─── DATASET RECORDS ───

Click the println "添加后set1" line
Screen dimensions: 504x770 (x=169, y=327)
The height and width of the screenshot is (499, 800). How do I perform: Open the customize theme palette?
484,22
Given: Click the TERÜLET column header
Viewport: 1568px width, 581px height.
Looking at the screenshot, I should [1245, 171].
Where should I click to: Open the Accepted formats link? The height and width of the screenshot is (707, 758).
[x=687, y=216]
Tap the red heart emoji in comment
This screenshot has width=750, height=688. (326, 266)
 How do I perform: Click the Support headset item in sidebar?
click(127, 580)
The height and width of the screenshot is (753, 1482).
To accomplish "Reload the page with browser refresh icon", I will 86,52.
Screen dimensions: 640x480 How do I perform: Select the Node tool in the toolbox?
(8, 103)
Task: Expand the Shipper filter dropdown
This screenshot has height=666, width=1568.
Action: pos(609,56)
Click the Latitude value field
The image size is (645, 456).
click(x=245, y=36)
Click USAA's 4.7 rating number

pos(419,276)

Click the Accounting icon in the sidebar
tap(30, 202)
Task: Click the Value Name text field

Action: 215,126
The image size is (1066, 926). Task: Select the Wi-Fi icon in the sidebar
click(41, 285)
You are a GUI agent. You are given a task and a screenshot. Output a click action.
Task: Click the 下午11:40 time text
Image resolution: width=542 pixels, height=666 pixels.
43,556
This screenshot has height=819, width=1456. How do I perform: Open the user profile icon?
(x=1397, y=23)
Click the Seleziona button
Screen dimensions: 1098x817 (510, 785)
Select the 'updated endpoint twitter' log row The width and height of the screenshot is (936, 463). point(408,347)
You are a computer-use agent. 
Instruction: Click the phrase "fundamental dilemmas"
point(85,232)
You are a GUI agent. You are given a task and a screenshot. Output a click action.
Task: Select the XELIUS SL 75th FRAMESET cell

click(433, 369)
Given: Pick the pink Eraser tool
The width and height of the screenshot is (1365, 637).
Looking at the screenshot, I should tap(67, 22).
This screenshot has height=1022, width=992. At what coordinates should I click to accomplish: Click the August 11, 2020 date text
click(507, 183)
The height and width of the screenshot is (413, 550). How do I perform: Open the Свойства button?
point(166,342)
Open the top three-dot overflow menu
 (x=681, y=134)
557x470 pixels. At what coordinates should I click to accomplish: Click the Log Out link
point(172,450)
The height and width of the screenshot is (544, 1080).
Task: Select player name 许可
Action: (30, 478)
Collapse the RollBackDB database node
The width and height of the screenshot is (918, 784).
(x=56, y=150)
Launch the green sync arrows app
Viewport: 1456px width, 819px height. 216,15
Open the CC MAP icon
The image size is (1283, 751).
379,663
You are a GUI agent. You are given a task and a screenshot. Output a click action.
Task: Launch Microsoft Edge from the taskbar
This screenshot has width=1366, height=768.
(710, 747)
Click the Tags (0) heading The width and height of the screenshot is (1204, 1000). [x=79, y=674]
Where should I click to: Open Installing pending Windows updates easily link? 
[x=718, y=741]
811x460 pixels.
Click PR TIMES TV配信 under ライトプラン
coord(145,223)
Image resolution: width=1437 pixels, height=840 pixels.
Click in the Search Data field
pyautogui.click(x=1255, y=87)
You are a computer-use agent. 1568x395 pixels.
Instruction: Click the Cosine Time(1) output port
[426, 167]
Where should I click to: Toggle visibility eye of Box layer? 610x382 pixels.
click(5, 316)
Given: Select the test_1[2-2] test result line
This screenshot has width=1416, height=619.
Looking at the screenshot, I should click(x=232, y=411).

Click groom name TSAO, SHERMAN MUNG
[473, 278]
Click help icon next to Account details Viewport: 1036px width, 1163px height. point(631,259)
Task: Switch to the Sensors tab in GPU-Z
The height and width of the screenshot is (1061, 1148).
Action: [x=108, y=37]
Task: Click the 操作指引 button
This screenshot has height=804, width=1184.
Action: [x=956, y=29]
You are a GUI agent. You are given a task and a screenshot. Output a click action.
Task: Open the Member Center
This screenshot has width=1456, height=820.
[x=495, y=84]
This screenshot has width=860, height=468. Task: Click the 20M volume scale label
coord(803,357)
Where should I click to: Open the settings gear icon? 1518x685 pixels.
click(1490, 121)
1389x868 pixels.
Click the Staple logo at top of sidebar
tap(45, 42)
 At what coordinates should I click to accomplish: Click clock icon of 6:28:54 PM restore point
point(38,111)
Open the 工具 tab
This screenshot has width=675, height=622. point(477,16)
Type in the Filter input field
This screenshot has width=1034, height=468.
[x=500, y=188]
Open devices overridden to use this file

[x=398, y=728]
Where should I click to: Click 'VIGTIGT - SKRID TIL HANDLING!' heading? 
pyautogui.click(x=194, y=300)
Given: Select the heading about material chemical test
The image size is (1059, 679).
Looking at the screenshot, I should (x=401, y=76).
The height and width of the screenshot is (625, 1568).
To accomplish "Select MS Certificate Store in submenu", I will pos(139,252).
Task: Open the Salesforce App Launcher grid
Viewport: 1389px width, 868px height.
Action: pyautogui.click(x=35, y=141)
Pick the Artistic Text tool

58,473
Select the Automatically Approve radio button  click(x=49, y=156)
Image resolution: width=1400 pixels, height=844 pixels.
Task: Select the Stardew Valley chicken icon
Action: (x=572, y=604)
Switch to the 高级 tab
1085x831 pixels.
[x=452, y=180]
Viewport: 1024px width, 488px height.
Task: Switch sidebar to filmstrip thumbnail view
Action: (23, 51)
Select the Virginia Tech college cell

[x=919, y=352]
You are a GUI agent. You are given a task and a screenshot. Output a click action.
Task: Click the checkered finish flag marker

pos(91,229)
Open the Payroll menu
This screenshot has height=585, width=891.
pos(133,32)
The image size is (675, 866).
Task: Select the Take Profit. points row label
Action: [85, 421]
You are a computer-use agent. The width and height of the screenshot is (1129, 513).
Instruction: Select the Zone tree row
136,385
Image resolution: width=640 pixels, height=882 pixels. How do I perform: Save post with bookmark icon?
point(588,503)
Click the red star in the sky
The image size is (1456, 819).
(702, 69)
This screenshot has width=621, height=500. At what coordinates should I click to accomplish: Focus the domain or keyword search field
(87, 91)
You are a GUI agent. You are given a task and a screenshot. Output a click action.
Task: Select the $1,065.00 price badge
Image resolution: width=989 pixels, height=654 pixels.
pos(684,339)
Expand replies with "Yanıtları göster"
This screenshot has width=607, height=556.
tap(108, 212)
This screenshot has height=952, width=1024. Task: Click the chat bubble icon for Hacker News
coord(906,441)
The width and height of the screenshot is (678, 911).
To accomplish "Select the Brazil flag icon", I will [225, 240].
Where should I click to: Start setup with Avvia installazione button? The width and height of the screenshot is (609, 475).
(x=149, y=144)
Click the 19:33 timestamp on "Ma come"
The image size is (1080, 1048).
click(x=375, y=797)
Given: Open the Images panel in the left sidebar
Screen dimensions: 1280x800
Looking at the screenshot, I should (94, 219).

───

→ GIVEN EXERCISE:
Format the rows above as a numbered list, leaving out any blank lines.

→ EXERCISE RESULT:
1. Click the println "添加后set1" line
2. Screen dimensions: 504x770 (x=169, y=327)
3. The height and width of the screenshot is (499, 800). How do I perform: Open the customize theme palette?
4. 484,22
5. Given: Click the TERÜLET column header
6. Viewport: 1568px width, 581px height.
7. Looking at the screenshot, I should [1245, 171].
8. Where should I click to: Open the Accepted formats link? The height and width of the screenshot is (707, 758).
9. [x=687, y=216]
10. Tap the red heart emoji in comment
11. This screenshot has width=750, height=688. (326, 266)
12.  How do I perform: Click the Support headset item in sidebar?
13. click(127, 580)
14. The height and width of the screenshot is (753, 1482).
15. To accomplish "Reload the page with browser refresh icon", I will 86,52.
16. Screen dimensions: 640x480 How do I perform: Select the Node tool in the toolbox?
17. (8, 103)
18. Task: Expand the Shipper filter dropdown
19. This screenshot has height=666, width=1568.
20. Action: pos(609,56)
21. Click the Latitude value field
22. The image size is (645, 456).
23. click(x=245, y=36)
24. Click USAA's 4.7 rating number
25. pos(419,276)
26. Click the Accounting icon in the sidebar
27. tap(30, 202)
28. Task: Click the Value Name text field
29. Action: 215,126
30. The image size is (1066, 926). Task: Select the Wi-Fi icon in the sidebar
31. click(41, 285)
32. You are a GUI agent. You are given a task and a screenshot. Output a click action.
33. Task: Click the 下午11:40 time text
34. Image resolution: width=542 pixels, height=666 pixels.
35. 43,556
36. This screenshot has height=819, width=1456. How do I perform: Open the user profile icon?
37. (x=1397, y=23)
38. Click the Seleziona button
39. Screen dimensions: 1098x817 (510, 785)
40. Select the 'updated endpoint twitter' log row The width and height of the screenshot is (936, 463). point(408,347)
41. You are a computer-use agent. 
42. Instruction: Click the phrase "fundamental dilemmas"
43. point(85,232)
44. You are a GUI agent. You are given a task and a screenshot. Output a click action.
45. Task: Select the XELIUS SL 75th FRAMESET cell
46. click(433, 369)
47. Given: Pick the pink Eraser tool
48. The width and height of the screenshot is (1365, 637).
49. Looking at the screenshot, I should tap(67, 22).
50. This screenshot has height=1022, width=992. At what coordinates should I click to accomplish: Click the August 11, 2020 date text
51. click(507, 183)
52. The height and width of the screenshot is (413, 550). How do I perform: Open the Свойства button?
53. point(166,342)
54. Open the top three-dot overflow menu
55.  (x=681, y=134)
56. 557x470 pixels. At what coordinates should I click to accomplish: Click the Log Out link
57. point(172,450)
58. The height and width of the screenshot is (544, 1080).
59. Task: Select player name 许可
60. Action: (30, 478)
61. Collapse the RollBackDB database node
62. The width and height of the screenshot is (918, 784).
63. (x=56, y=150)
64. Launch the green sync arrows app
65. Viewport: 1456px width, 819px height. 216,15
66. Open the CC MAP icon
67. The image size is (1283, 751).
68. 379,663
69. You are a GUI agent. You are given a task and a screenshot. Output a click action.
70. Task: Launch Microsoft Edge from the taskbar
71. This screenshot has width=1366, height=768.
72. (710, 747)
73. Click the Tags (0) heading The width and height of the screenshot is (1204, 1000). [x=79, y=674]
74. Where should I click to: Open Installing pending Windows updates easily link? 
75. [x=718, y=741]
76. 811x460 pixels.
77. Click PR TIMES TV配信 under ライトプラン
78. coord(145,223)
79. Image resolution: width=1437 pixels, height=840 pixels.
80. Click in the Search Data field
81. pyautogui.click(x=1255, y=87)
82. You are a computer-use agent. 1568x395 pixels.
83. Instruction: Click the Cosine Time(1) output port
84. [426, 167]
85. Where should I click to: Toggle visibility eye of Box layer? 610x382 pixels.
86. click(5, 316)
87. Given: Select the test_1[2-2] test result line
88. This screenshot has width=1416, height=619.
89. Looking at the screenshot, I should click(x=232, y=411).
90. Click groom name TSAO, SHERMAN MUNG
91. [473, 278]
92. Click help icon next to Account details Viewport: 1036px width, 1163px height. point(631,259)
93. Task: Switch to the Sensors tab in GPU-Z
94. The height and width of the screenshot is (1061, 1148).
95. Action: [x=108, y=37]
96. Task: Click the 操作指引 button
97. This screenshot has height=804, width=1184.
98. Action: [x=956, y=29]
99. You are a GUI agent. You are given a task and a screenshot. Output a click action.
100. Task: Open the Member Center
101. This screenshot has width=1456, height=820.
102. [x=495, y=84]
103. This screenshot has width=860, height=468. Task: Click the 20M volume scale label
104. coord(803,357)
105. Where should I click to: Open the settings gear icon? 1518x685 pixels.
106. click(1490, 121)
107. 1389x868 pixels.
108. Click the Staple logo at top of sidebar
109. tap(45, 42)
110.  At what coordinates should I click to accomplish: Click clock icon of 6:28:54 PM restore point
111. point(38,111)
112. Open the 工具 tab
113. This screenshot has width=675, height=622. point(477,16)
114. Type in the Filter input field
115. This screenshot has width=1034, height=468.
116. [x=500, y=188]
117. Open devices overridden to use this file
118. [x=398, y=728]
119. Where should I click to: Click 'VIGTIGT - SKRID TIL HANDLING!' heading? 
120. pyautogui.click(x=194, y=300)
121. Given: Select the heading about material chemical test
122. The image size is (1059, 679).
123. Looking at the screenshot, I should (x=401, y=76).
124. The height and width of the screenshot is (625, 1568).
125. To accomplish "Select MS Certificate Store in submenu", I will pos(139,252).
126. Task: Open the Salesforce App Launcher grid
127. Viewport: 1389px width, 868px height.
128. Action: pyautogui.click(x=35, y=141)
129. Pick the Artistic Text tool
130. 58,473
131. Select the Automatically Approve radio button  click(x=49, y=156)
132. Image resolution: width=1400 pixels, height=844 pixels.
133. Task: Select the Stardew Valley chicken icon
134. Action: (x=572, y=604)
135. Switch to the 高级 tab
136. 1085x831 pixels.
137. [x=452, y=180]
138. Viewport: 1024px width, 488px height.
139. Task: Switch sidebar to filmstrip thumbnail view
140. Action: (23, 51)
141. Select the Virginia Tech college cell
142. [x=919, y=352]
143. You are a GUI agent. You are given a task and a screenshot. Output a click action.
144. Task: Click the checkered finish flag marker
145. pos(91,229)
146. Open the Payroll menu
147. This screenshot has height=585, width=891.
148. pos(133,32)
149. The image size is (675, 866).
150. Task: Select the Take Profit. points row label
151. Action: [85, 421]
152. You are a computer-use agent. The width and height of the screenshot is (1129, 513).
153. Instruction: Select the Zone tree row
154. 136,385
155. Image resolution: width=640 pixels, height=882 pixels. How do I perform: Save post with bookmark icon?
156. point(588,503)
157. Click the red star in the sky
158. The image size is (1456, 819).
159. (702, 69)
160. This screenshot has width=621, height=500. At what coordinates should I click to accomplish: Focus the domain or keyword search field
161. (87, 91)
162. You are a GUI agent. You are given a task and a screenshot. Output a click action.
163. Task: Select the $1,065.00 price badge
164. Image resolution: width=989 pixels, height=654 pixels.
165. pos(684,339)
166. Expand replies with "Yanıtları göster"
167. This screenshot has width=607, height=556.
168. tap(108, 212)
169. This screenshot has height=952, width=1024. Task: Click the chat bubble icon for Hacker News
170. coord(906,441)
171. The width and height of the screenshot is (678, 911).
172. To accomplish "Select the Brazil flag icon", I will [225, 240].
173. Where should I click to: Start setup with Avvia installazione button? The width and height of the screenshot is (609, 475).
174. (x=149, y=144)
175. Click the 19:33 timestamp on "Ma come"
176. The image size is (1080, 1048).
177. click(x=375, y=797)
178. Given: Open the Images panel in the left sidebar
179. Screen dimensions: 1280x800
180. Looking at the screenshot, I should (94, 219).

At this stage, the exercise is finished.